PROBLEMA CURTO: Como você prosseguiria o texto sobre a transposição do ritual de ayahuasca para a cena teatral? Dê continuidade a ele a partir da última frase apresentada.

DOCUMENTO:

********

Durante o debate que sucedeu à apresentação, foi possível compreender que o intuito de emancipar o ritual de seu valor de culto, era movido pelo desejo de fomentar e popularizar o debate em torno do uso de ayahuasca para práticas artísticas, de cura e promover um contato com espiritualidade, transpondo as atividades que eles já faziam na cerimônia, para a cena teatral. Essa transposição nos faz repensar o que entendemos por teatro ou performance e nos convida a buscar outras ferramentas para conceber essa performance em um sentido mais expandido. De alguma forma, a convocação por uma expansão da consciência parece operar também no sentido da expansão desses limites da cena. Mas ao mesmo tempo que é um exercício interessante aproximar a prática da performance com o ritual, também é importante nos perguntar o que distingue uma da outra. O que resta de performance quando o ato em questão está sendo representado? O que resta de ritual, de culto, à medida em que se desmistifica e expõe essa cerimônia em cena? O que acontece quando traímos aquilo que deveria se manter invisível, oculto e longe dos não iniciados? Se é possível mencionar ganhos com esse deslocamento, é possível também apontar o que se perde quando se remove a floresta, o pé na terra, a fogueira ao centro – toda a interação com os elementos naturais –, para além de qualquer romantização? E o que se perde, é negociável?

********

MATERIAL FORNECIDO:
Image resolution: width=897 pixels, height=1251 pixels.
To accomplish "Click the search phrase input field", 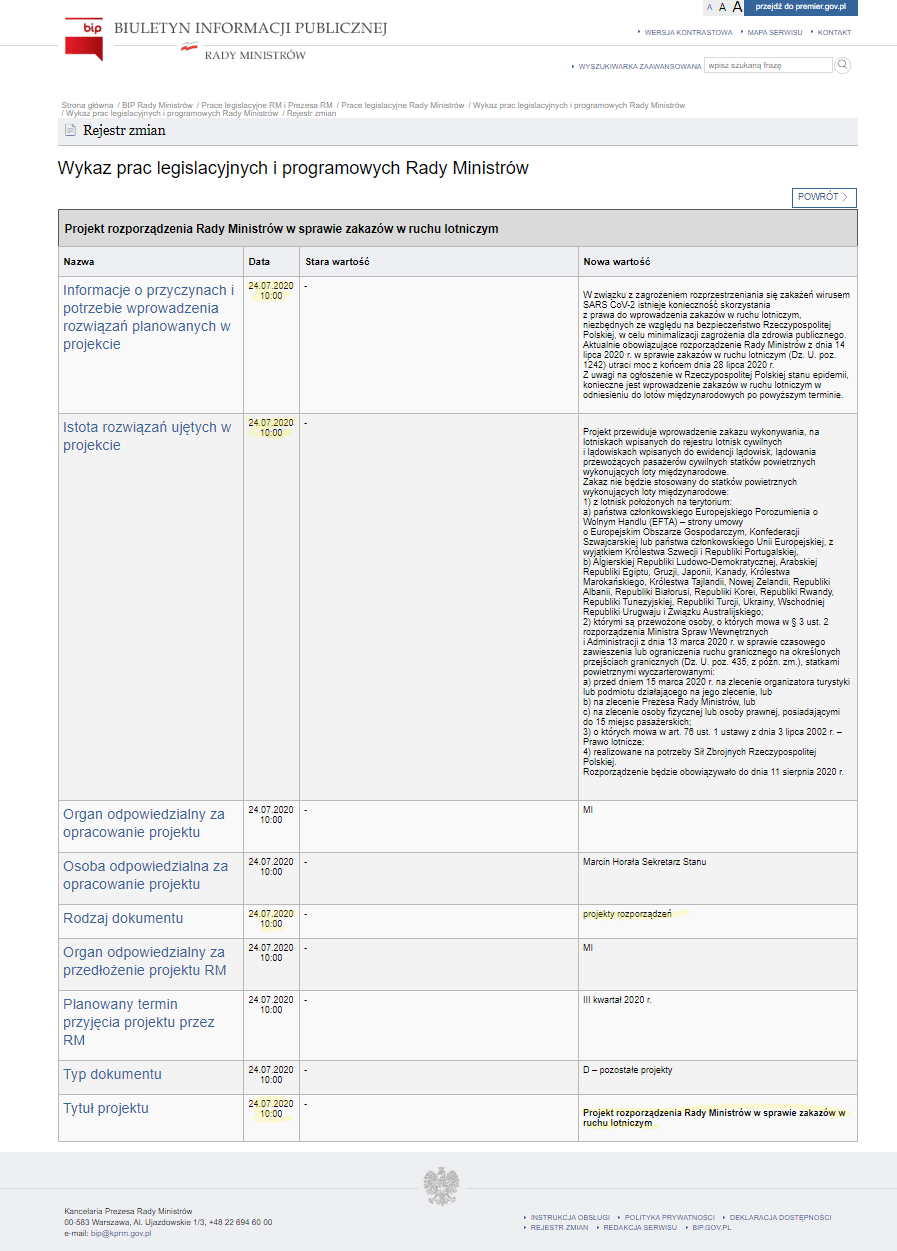I will (x=768, y=65).
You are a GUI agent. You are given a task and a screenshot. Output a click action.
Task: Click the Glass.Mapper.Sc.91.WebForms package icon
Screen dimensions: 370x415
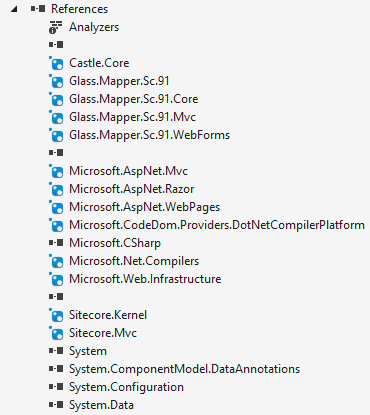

********

RESPOSTA:
Além da discussão em torno da ayahuasca, é parte da pesquisa dos participantes a interação entre indígenas e não indígenas na construção de cerimônias xamânicas. Penso que, nesse sentido, seja interessante investigar para além da consciência – seus limites e possibilidades de expansão –, o que mobiliza e sensibiliza os inconscientes ali presentes. Se é verdade que o inconsciente está estruturado como uma linguagem, como é possível pessoas que partem de estruturas linguísticas tão distintas criarem uma malha comum por onde possa fazer fluir uma rede de afinidades? Se isso já é um desafio entre os iniciados não-indígenas e indígenas, imagina para nós, voyeurs dessa cerimônia não iniciados no ritual. Me parece que os desafios que se colocam aqui, para além dos que movem as pesquisas dos participantes, são: como não trair o invisível? Como criar um círculo de imersão entre os presentes, sem um ponto de partida em comum, e tendo como fundo matrizes tão distintas? Como fazer os não-iniciados verem e sentirem, aquilo que só é sensível e visível, aos corpos marcados pelo ritual?
O ritual ÜHPÜ foi realizado no 32º Festival de Curitiba durante os dias 6 e 7 de abril de 2024.
FICHA TÉCNICA
Direção: Bu’ú Kennedy Ye’pá Mahsã; Assistente de Direção: Txana Bake Huni Kuin; Elenco: Bu’ú Kennedy Ye’pá Mahsã, Txana Bake Huni Kuin, Thatiane Porto, Ton Brasil, Dara Campos, Ney O Virgem, Thalita Olímpio e Luiz Davi Vieira; Coordenação de Produção Artística: Luiz Davi Vieira Gonçalves; Produção: Ana Carolina Souza; Fotos: Cesar Nogueira e Alonso Junior. Companhia: Tabihuni (@tabihuni4)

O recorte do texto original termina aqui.